Born Again to Ride

“He’s blue! He’s blue!” George Briscoe cried, as they wheeled his son, Travis, into the operating room.

“In the name of Jesus! In the name of Jesus! In the name of Jesus!” screamed Travis’ mother, Debbie, who was signing documents at the nurse’s desk. Perhaps that’s all you can say when your 16-year-old son is on his deathbed—when a typical Thanksgiving weekend in 2003 is transformed into a traumatizing nightmare—when your son is mistakenly rushed to the operating room without his oxygen tank, his life source. The doctors and nurses quickly retrieved the oxygen tank, which, at the very least, prolonged what little life he had left. “I need to talk to you,” said the anesthesiologist before the surgery.

Debbie Fincher looked at him.

“You have a very sick child, and I don’t think he’s going to make it through surgery. If he does, he won’t live long after that.”

Debbie returned to the waiting room crying hysterically, harrowed by the hellish reality that the next purchase for Travis, instead of Christmas presents like every other sophomore in high school, may be a coffin.

“They said—they said he’s not going to—make it,” she choked, her body convulsing uncontrollably and slowly crumbling to the floor as if every joint was collapsing.

Her brother grabbed her. Then he slapped her in the face.

“I don’t want to ever hear words like that come out of your mouth,” he said sternly. “God is not going to let him die.”

“It drove me nuts because I was the one that did it.”

After spending Thanksgiving in Colorado Springs with his mother, Travis went to his dad’s house for the weekend in Edgewood, New Mexico, just east of Albuquerque.

Travis, his father George and his cousin Levi were wrestling in the living room like they always do, when all 185 pounds of George and 140 of Levi landed on the delicate 120-pound frame of Travis—and primarily on his cheekbone.

It hurt, of course. But Travis was a bull rider—and a good one at that, acclaimed by his peers and expected to make a dent on the Professional Bull Riding Tour whenever he turned 18. His opponent was usually a 2,000-pound, four-legged creature. A measly wrestling wound was nothing.

The next morning, George went into Travis’ room to wake him up to do school work (Travis was homeschooled by Debbie). “I don’t feel good,” Travis said.

“Alright, let’s take the day off from school,” George replied.

The next morning, George went into his room again. “Travis, get up and take a shower.”

“Okay,” Travis said.

Several minutes later, George went in the bathroom and saw Travis, soaking wet, standing in front of the heater. “C’mon buddy, put you’re clothes on.”

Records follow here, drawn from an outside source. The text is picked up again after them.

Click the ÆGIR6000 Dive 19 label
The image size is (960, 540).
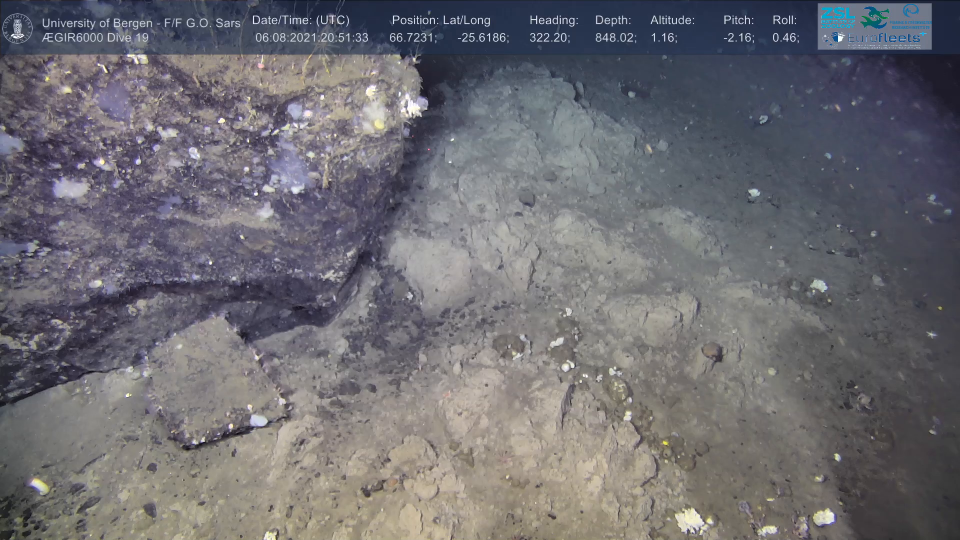(95, 38)
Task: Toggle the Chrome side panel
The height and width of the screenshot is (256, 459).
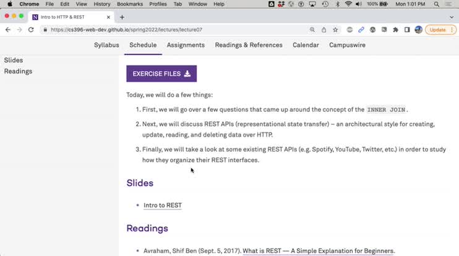Action: pos(407,30)
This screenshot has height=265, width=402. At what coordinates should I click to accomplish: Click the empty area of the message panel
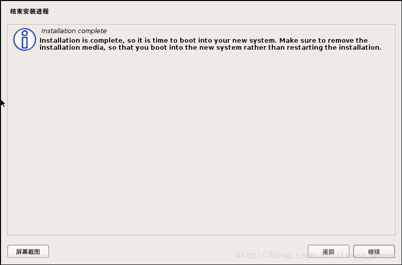click(x=201, y=144)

“Nah, I need to get a shower first.”
(Pause. Panic. Confusion.)
“Alright, you’re going to the doctor.”
If Travis’ life was an allegorical bull ride, he was about to get tossed and then trampled. Three days after the wrestling accident, his skin was a sickly yellow, his body and cheek were swollen, and he was glued to a hospital bed unable to communicate, breathe naturally or think clearly.

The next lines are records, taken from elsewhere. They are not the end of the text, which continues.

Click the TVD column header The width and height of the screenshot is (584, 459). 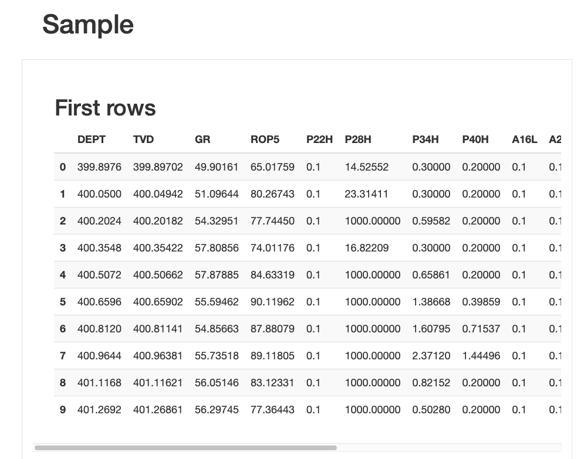[x=143, y=140]
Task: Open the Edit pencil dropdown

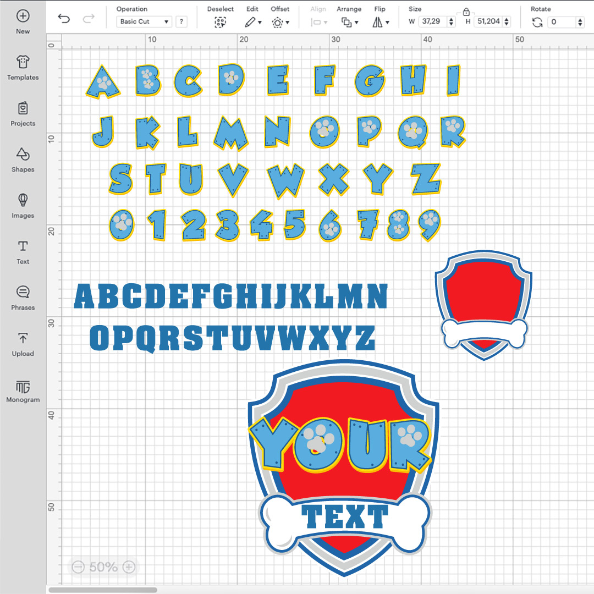Action: click(254, 22)
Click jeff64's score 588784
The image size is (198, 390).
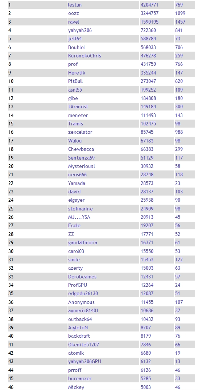click(x=148, y=39)
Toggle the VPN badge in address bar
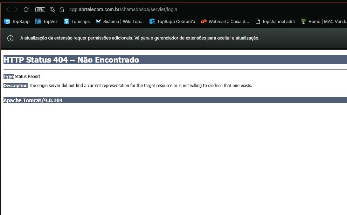This screenshot has height=215, width=347. click(40, 10)
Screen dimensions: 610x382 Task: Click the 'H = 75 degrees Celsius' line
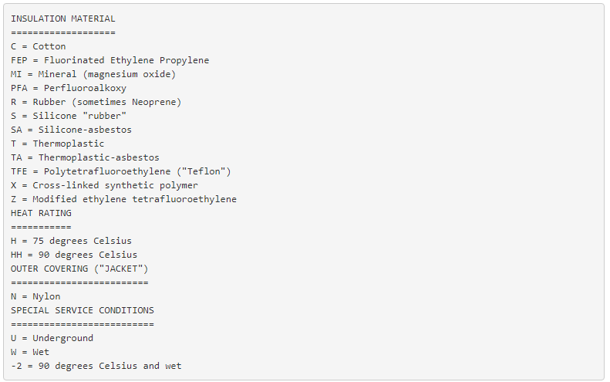click(x=71, y=241)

All because of a sinus infection. Yes, a sinus infection.

He unknowingly had one before the wrestling incident, and when George’s hip landed on the side of his face, the infection spread like fire, infiltrating his eye socket and making his forehead swell like a baseball.

“It drove me nuts because I was the one that did it. I just kept thinking, ‘What the hell did I do?,’” says George, quietly and transparently, as he recalls that day when he was drowning in a deluge of guilt and worry.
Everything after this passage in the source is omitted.